Pourquoi pas ? Soit dit en passant, sachant qu'il y a N prénoms possibles en n°1 et M prénoms possibles en n°2, combien y a-t-il de prénoms composés à l'arrivée ? Que se passe-t-il si N=M ? Et si Pierre-Jean et Jean-Pierre sont deux prénoms différents ?

Cela ne serait rien si, là comme ailleurs, le snobisme, le modernisme, le mondialisme, le mimétisme, l'indifférence, l'ignorance, le laisser-aller... ne conduisaient à transformer la règle pour "faire américain", c'est-à-dire "moderne", en abandonnant le tiret. D'où le Jean Claude de notre député électrophile.

C'est quoi la prochaine étape ? des Bernard Pompidou TRUC, des Yves Noah MACHIN... ?
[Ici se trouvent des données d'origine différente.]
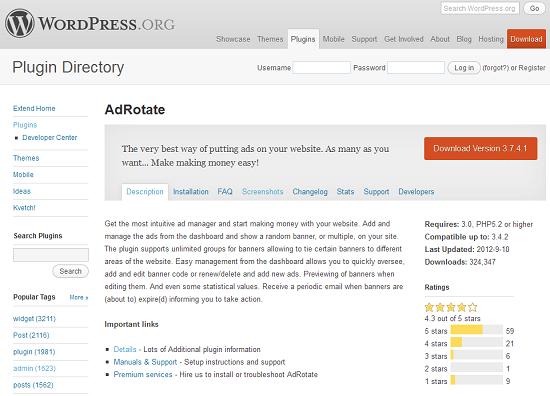
Task: View the Screenshots tab
Action: [x=262, y=192]
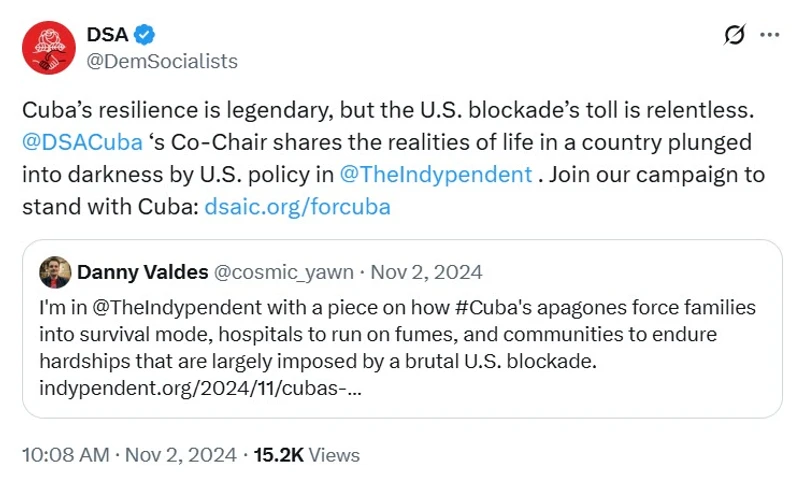Open the DSA display name
This screenshot has height=488, width=800.
pos(107,34)
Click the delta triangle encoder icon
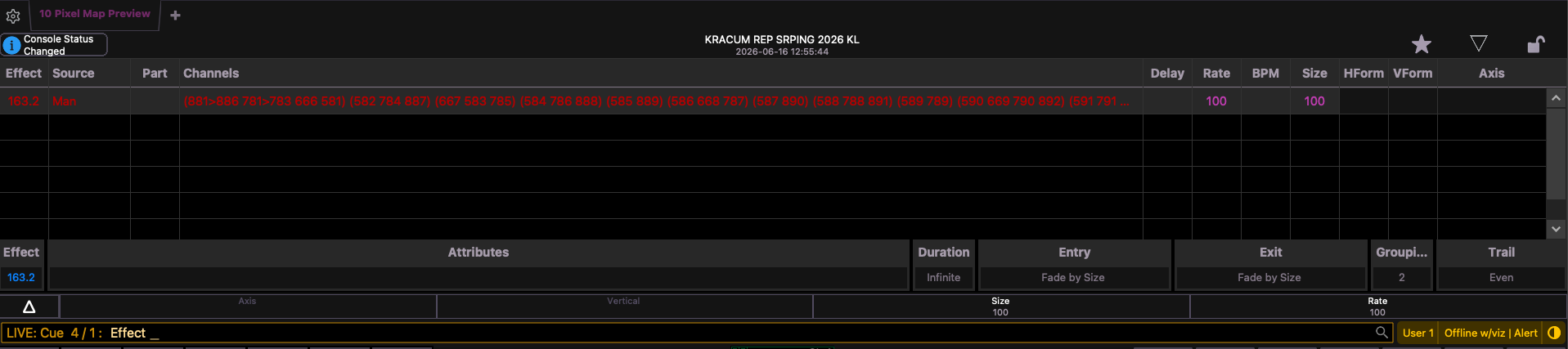This screenshot has height=349, width=1568. pos(29,307)
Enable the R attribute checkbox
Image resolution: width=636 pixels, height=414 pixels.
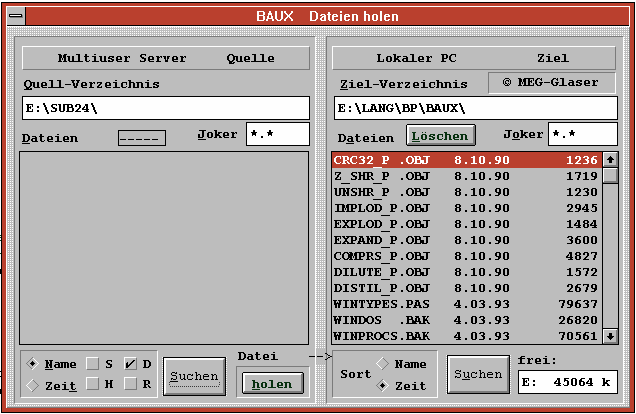130,384
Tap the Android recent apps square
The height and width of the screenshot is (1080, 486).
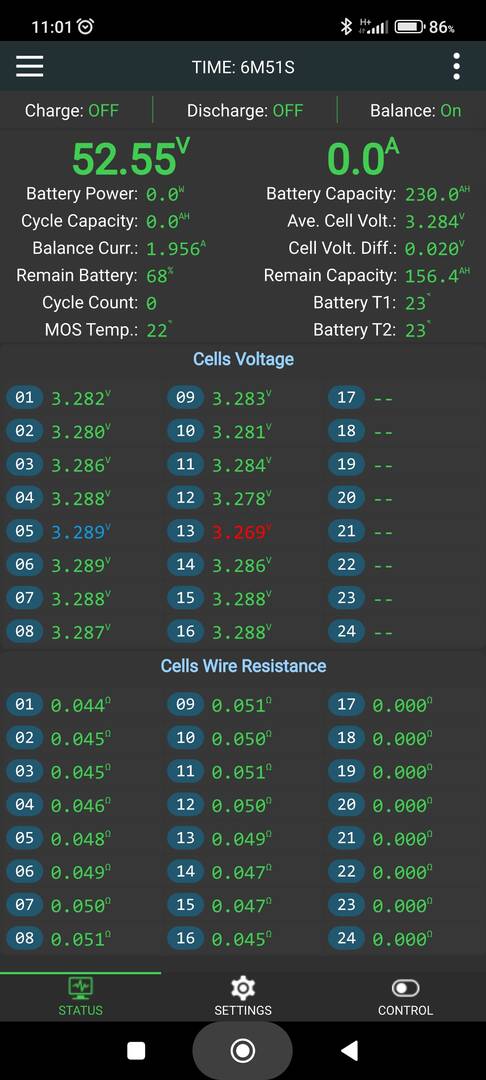click(x=136, y=1050)
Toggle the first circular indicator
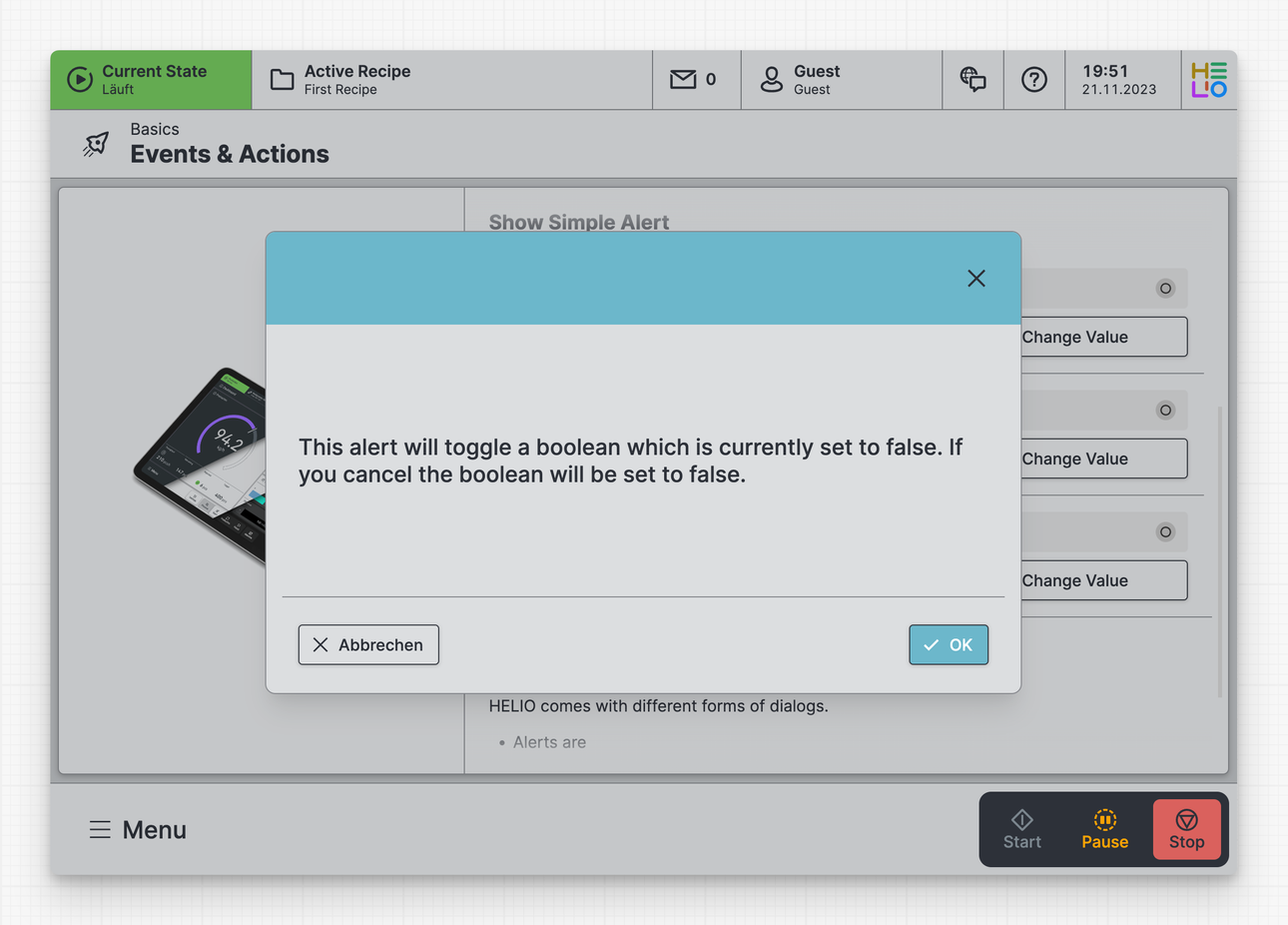The image size is (1288, 925). [x=1165, y=289]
PS. je m'aperçois en relisant (mais oui, je relis !) que j'ai oublié de vous parler de l'entropie. Vous aviez compris, j'en suis sûr, que c'est elle qui est à l'œuvre (et non pas à l'oeuvre) : on met de l'ordre en mettant le tiret ; on détruit l'ordre en l'omettant... le monde va vers son entropie maximale, c'est-à-dire vers le désordre maximal (ou infini) si... l'on n'y met pas bon ordre. Et ça, ça demande de se fatiguer un peu.